In the above function, we:
    
1. Extracted all the historical winning lottery combinations from our dataset
1. Compared our user submitted values to all historical winning values
1. Depending on the outcome, we return a different message to our users letting them know their submission has or has not one before, but that the probability they win is still extremely insignificant, ~ 1 in 13,983,816 chances

In [15]:
def multi_ticket_probability(number_of_submissions):
    total_possible_outcomes = combinations(49, 6)
    total_possible_outcomes = int(total_possible_outcomes)
    possible_successful_outcomes = int(number_of_submissions)
    winning_percentage = possible_successful_outcomes / total_possible_outcomes
    
    return "The probability of your submissions winning the lottery is {} out of {} or {:2%}.".format(possible_successful_outcomes, total_possible_outcomes, winning_percentage)



In [16]:
test_inputs = [1, 10, 100, 10000, 1000000, 6991908, 13983816]

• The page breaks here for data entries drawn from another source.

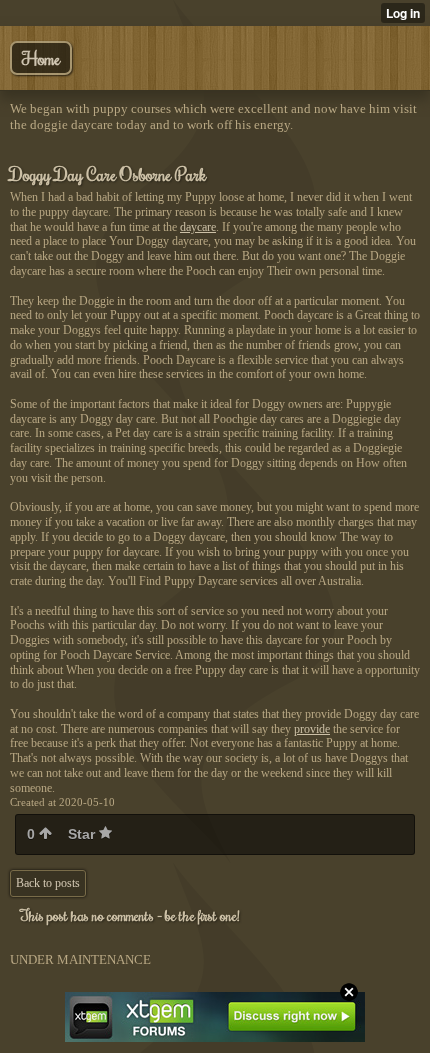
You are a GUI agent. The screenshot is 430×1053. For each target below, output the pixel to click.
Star (83, 834)
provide (312, 729)
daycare (198, 227)
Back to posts (48, 883)
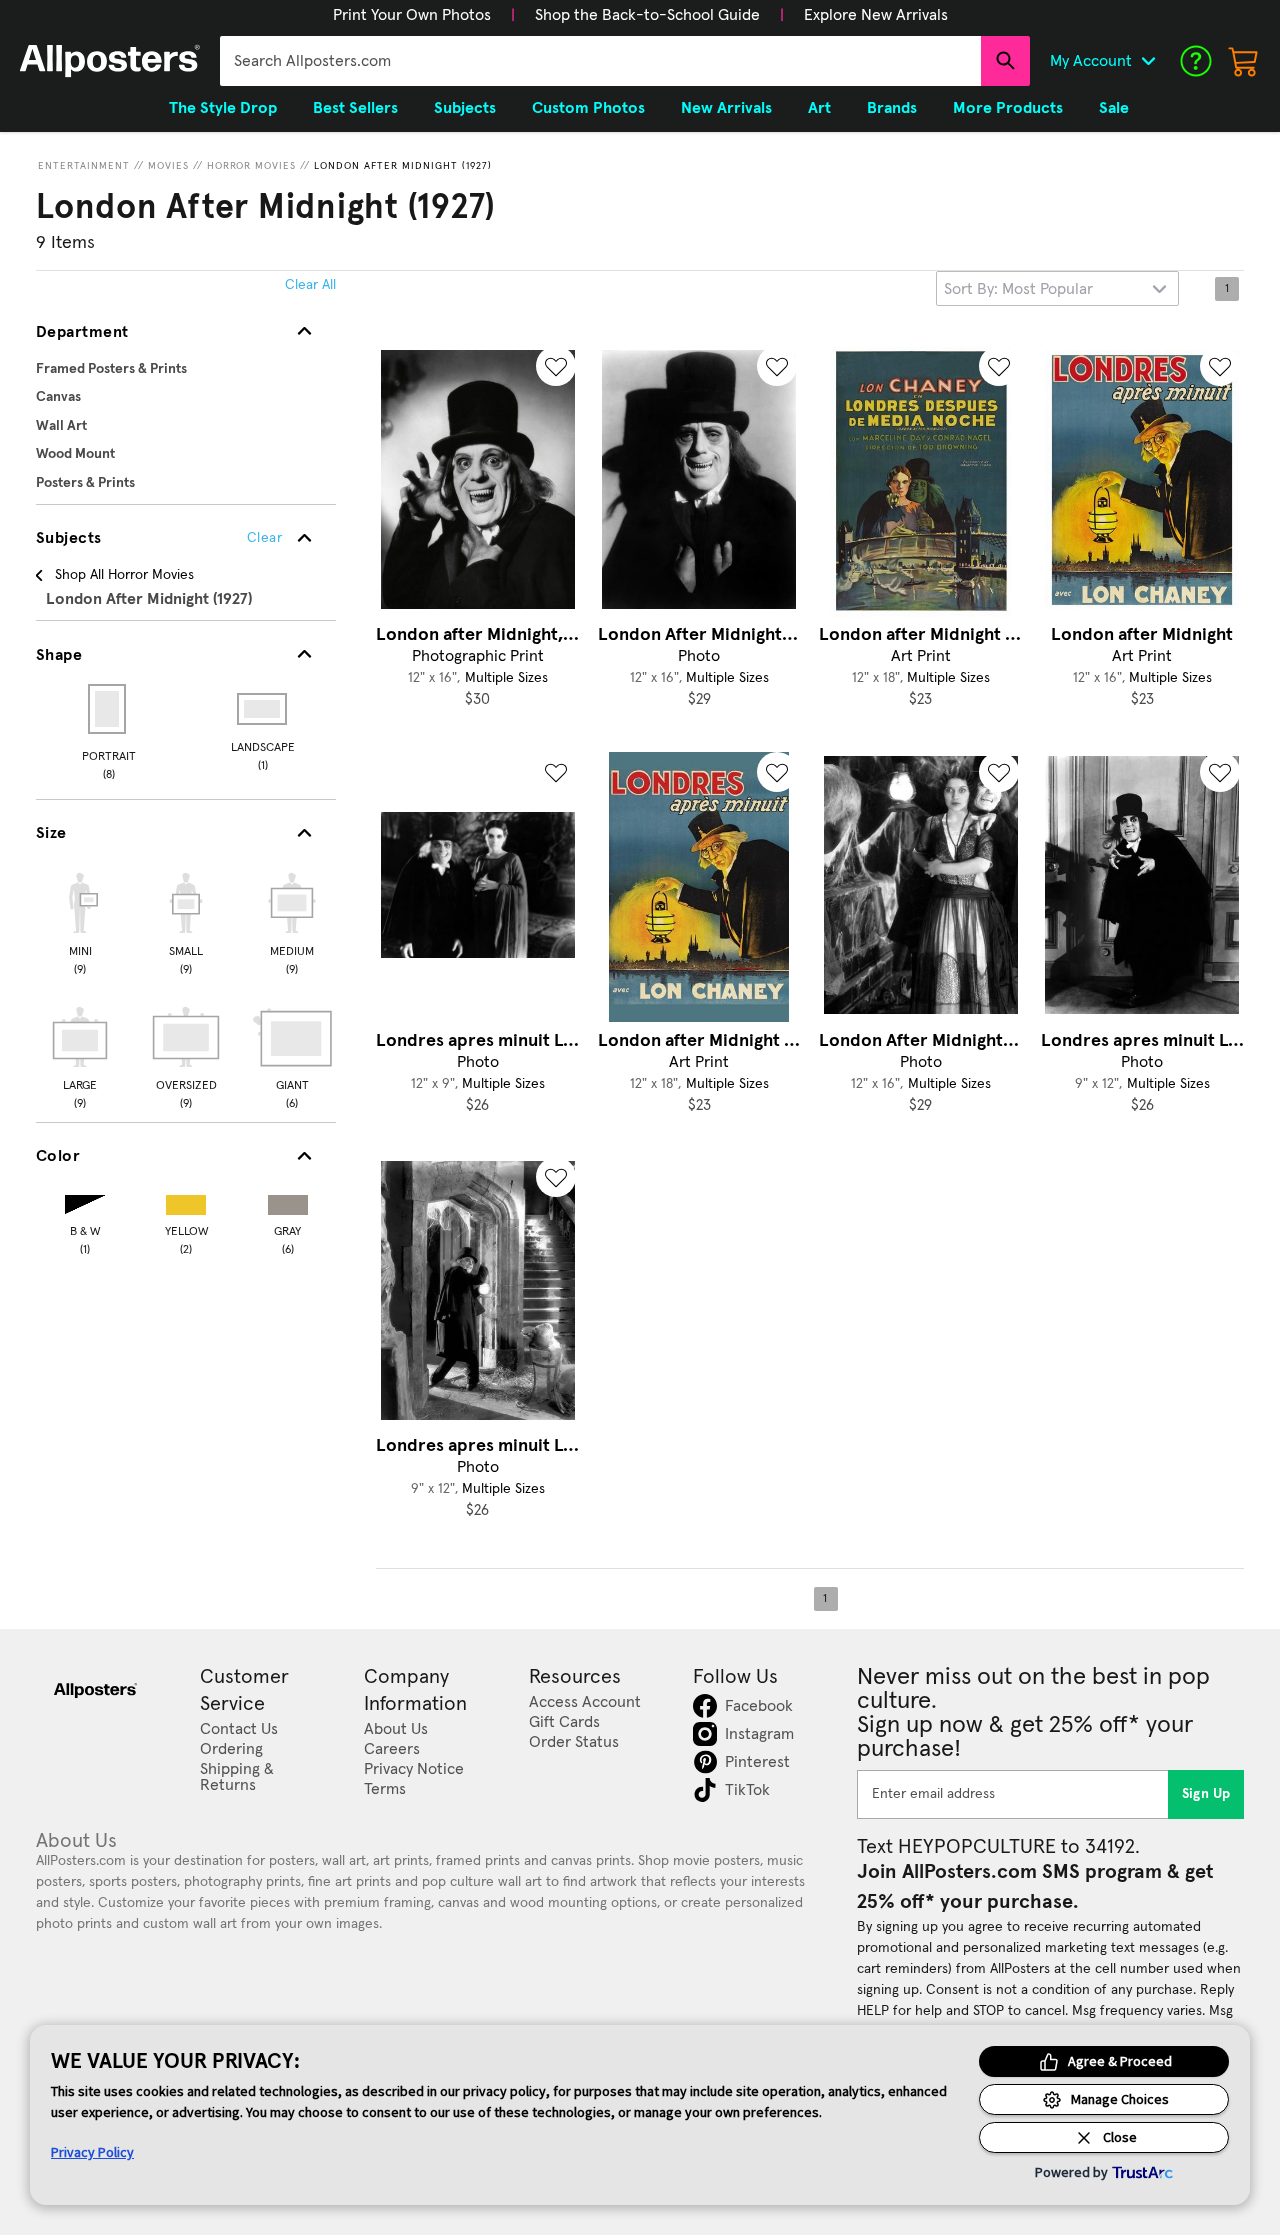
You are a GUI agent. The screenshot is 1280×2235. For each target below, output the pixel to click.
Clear (264, 538)
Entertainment (84, 166)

for number_of_guesses in test_inputs:
    print(multi_ticket_probability(number_of_guesses)+"\n")

The probability of your submissions winning the lottery is 1 out of 13983816 or 0.000007%.

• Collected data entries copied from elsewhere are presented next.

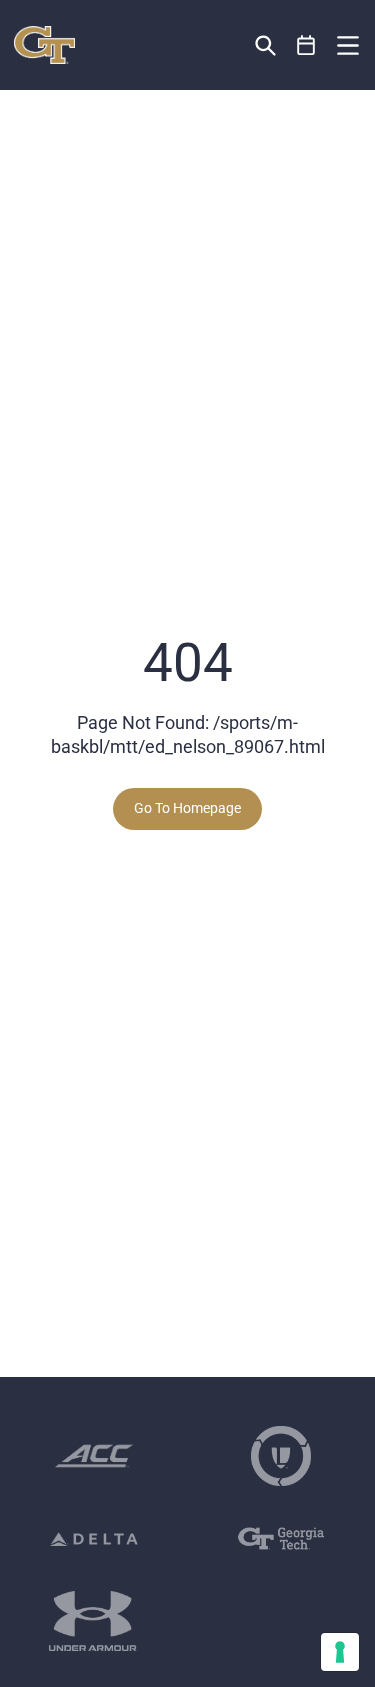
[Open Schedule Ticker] (306, 45)
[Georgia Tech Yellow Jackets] (44, 45)
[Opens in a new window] (94, 1456)
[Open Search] (265, 45)
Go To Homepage (187, 808)
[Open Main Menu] (348, 46)
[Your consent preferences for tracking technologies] (340, 1652)
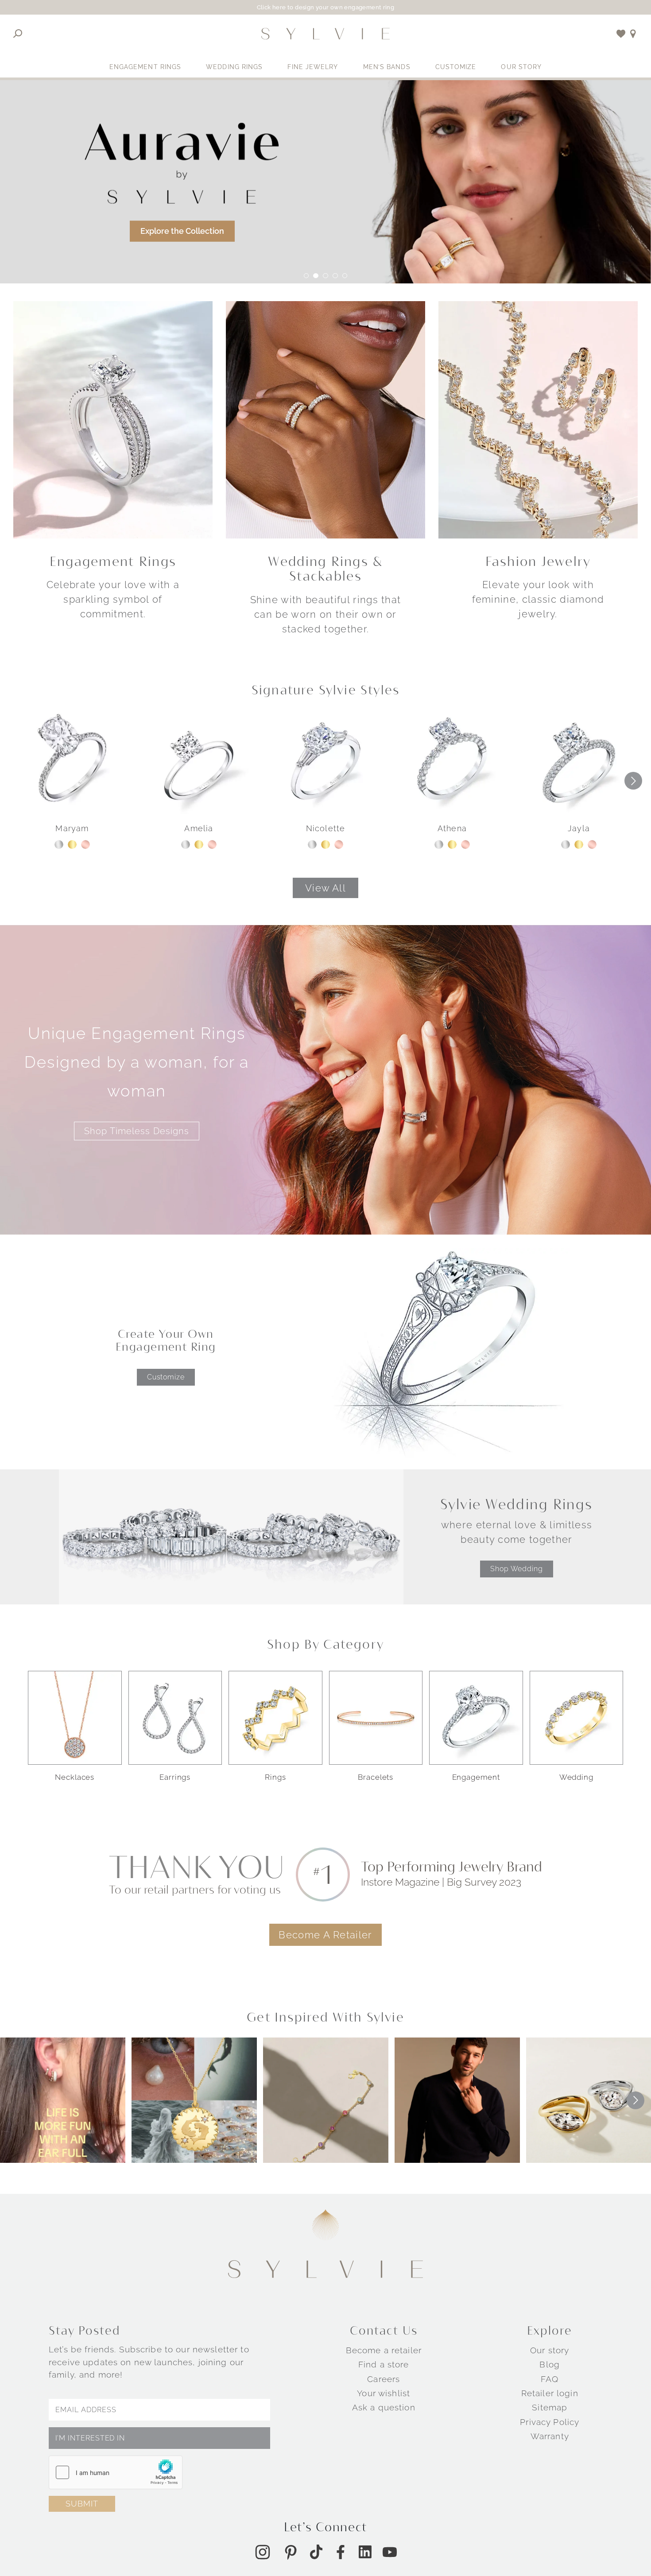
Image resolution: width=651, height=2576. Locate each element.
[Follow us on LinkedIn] (365, 2551)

The probability of your submissions winning the lottery is 10 out of 13983816 or 0.000072%.

The probability of your submissions winning the lottery is 100 out of 13983816 or 0.000715%.

The probability of your submissions winning the lottery is 10000 out of 13983816 or 0.071511%.

The probability of your submissions winning the lottery is 1000000 out of 13983816 or 7.151124%.

The probability of your submissions winning the lottery is 6991908 out of 13983816 or 50.000000%.

The probability of your submissions winning the lottery is 13983816 out of 13983816 or 100.000000%.



## multi_ticket_probability function explained

Above, we used a function that took an integer as the number of submissions a user may plan to play the lottery and returns to them their chances of winning the lottery.

We used a variety of test inputs to illustrate the number of lottery submissions it requires to increase the probability of winning, and to show how miniscule the chances of winning are.

## Probability of winning a smaller prize with 2-5 winning numbers

The lottery also gives you a smaller bonus prize if you have 2 or more matching numbers. We're going to wrtie a function that:

* Takes six different numbers from 1 to 49.
* Takes a second integer between 2 and 5 that represents the number of winning numbers expected
* Our function will print information about the probability of having the inputted number of winning numbers.

We'll need to consider the following probablity questions:
* What is the probability of having ***exactly*** five winning numbers?
* What is the probability of having ***at least*** five winning numbers?

In [54]:
def probability_less_6(number_winning_numbers):
    total_possible_outcomes = combinations(49, 6)
    
    total_possible_outcomes = int(total_possible_outcomes)
    
    number_of_combinations_ticket = combinations(6, number_winning_numbers)
    remaining_outcomes = combinations(43, 6-number_winning_numbers)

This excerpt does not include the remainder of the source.